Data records
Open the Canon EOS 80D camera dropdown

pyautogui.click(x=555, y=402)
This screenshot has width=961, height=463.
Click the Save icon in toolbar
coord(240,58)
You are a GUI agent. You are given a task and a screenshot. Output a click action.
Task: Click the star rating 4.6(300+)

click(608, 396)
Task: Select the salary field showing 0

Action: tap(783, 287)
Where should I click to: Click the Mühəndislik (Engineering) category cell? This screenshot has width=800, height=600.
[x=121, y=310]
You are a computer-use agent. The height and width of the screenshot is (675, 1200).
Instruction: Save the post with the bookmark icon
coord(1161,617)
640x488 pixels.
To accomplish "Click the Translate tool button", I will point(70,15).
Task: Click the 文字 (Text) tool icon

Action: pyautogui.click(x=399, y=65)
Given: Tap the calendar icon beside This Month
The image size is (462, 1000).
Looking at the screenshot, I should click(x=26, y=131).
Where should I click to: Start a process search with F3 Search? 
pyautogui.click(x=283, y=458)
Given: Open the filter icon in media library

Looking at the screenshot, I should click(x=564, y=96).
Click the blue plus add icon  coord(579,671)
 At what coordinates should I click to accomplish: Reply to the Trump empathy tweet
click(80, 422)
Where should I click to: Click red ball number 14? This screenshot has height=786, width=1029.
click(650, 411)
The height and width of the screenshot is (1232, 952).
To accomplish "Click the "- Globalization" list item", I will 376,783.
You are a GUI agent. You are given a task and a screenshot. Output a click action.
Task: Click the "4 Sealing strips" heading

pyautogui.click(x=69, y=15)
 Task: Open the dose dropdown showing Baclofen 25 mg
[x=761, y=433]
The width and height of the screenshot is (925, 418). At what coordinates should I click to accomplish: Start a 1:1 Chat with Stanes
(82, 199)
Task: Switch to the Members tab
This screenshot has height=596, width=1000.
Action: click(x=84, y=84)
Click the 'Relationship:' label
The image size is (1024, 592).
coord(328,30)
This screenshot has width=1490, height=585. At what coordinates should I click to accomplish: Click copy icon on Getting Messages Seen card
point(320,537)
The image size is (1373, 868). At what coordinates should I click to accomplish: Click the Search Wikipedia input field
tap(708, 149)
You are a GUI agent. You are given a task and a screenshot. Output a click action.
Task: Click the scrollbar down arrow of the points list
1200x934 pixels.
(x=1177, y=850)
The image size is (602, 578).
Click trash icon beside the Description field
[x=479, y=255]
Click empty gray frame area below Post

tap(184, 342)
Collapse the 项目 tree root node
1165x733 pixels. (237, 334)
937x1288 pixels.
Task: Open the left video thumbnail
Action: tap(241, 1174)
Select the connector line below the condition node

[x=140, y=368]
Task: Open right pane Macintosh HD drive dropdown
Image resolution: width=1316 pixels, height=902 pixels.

#### [WHAT YOU WILL DO]
Copy out each record, keeping every word as it is.

#### [WRITTEN ANSWER]
Open the Canon EOS 80D camera dropdown

pyautogui.click(x=555, y=402)
This screenshot has width=961, height=463.
Click the Save icon in toolbar
coord(240,58)
You are a GUI agent. You are given a task and a screenshot. Output a click action.
Task: Click the star rating 4.6(300+)

click(608, 396)
Task: Select the salary field showing 0

Action: tap(783, 287)
Where should I click to: Click the Mühəndislik (Engineering) category cell? This screenshot has width=800, height=600.
[x=121, y=310]
You are a computer-use agent. The height and width of the screenshot is (675, 1200).
Instruction: Save the post with the bookmark icon
coord(1161,617)
640x488 pixels.
To accomplish "Click the Translate tool button", I will point(70,15).
Task: Click the 文字 (Text) tool icon

Action: pyautogui.click(x=399, y=65)
Given: Tap the calendar icon beside This Month
The image size is (462, 1000).
Looking at the screenshot, I should click(x=26, y=131).
Where should I click to: Start a process search with F3 Search? 
pyautogui.click(x=283, y=458)
Given: Open the filter icon in media library

Looking at the screenshot, I should click(x=564, y=96).
Click the blue plus add icon  coord(579,671)
 At what coordinates should I click to accomplish: Reply to the Trump empathy tweet
click(80, 422)
Where should I click to: Click red ball number 14? This screenshot has height=786, width=1029.
click(650, 411)
The height and width of the screenshot is (1232, 952).
To accomplish "Click the "- Globalization" list item", I will 376,783.
You are a GUI agent. You are given a task and a screenshot. Output a click action.
Task: Click the "4 Sealing strips" heading

pyautogui.click(x=69, y=15)
 Task: Open the dose dropdown showing Baclofen 25 mg
[x=761, y=433]
The width and height of the screenshot is (925, 418). At what coordinates should I click to accomplish: Start a 1:1 Chat with Stanes
(82, 199)
Task: Switch to the Members tab
This screenshot has height=596, width=1000.
Action: click(x=84, y=84)
Click the 'Relationship:' label
The image size is (1024, 592).
coord(328,30)
This screenshot has width=1490, height=585. At what coordinates should I click to accomplish: Click copy icon on Getting Messages Seen card
point(320,537)
The image size is (1373, 868). At what coordinates should I click to accomplish: Click the Search Wikipedia input field
tap(708, 149)
You are a GUI agent. You are given a task and a screenshot. Output a click action.
Task: Click the scrollbar down arrow of the points list
1200x934 pixels.
(x=1177, y=850)
The image size is (602, 578).
Click trash icon beside the Description field
[x=479, y=255]
Click empty gray frame area below Post

tap(184, 342)
Collapse the 项目 tree root node
1165x733 pixels. (237, 334)
937x1288 pixels.
Task: Open the left video thumbnail
Action: tap(241, 1174)
Select the connector line below the condition node

[x=140, y=368]
Task: Open right pane Macintosh HD drive dropdown
Image resolution: width=1316 pixels, height=902 pixels.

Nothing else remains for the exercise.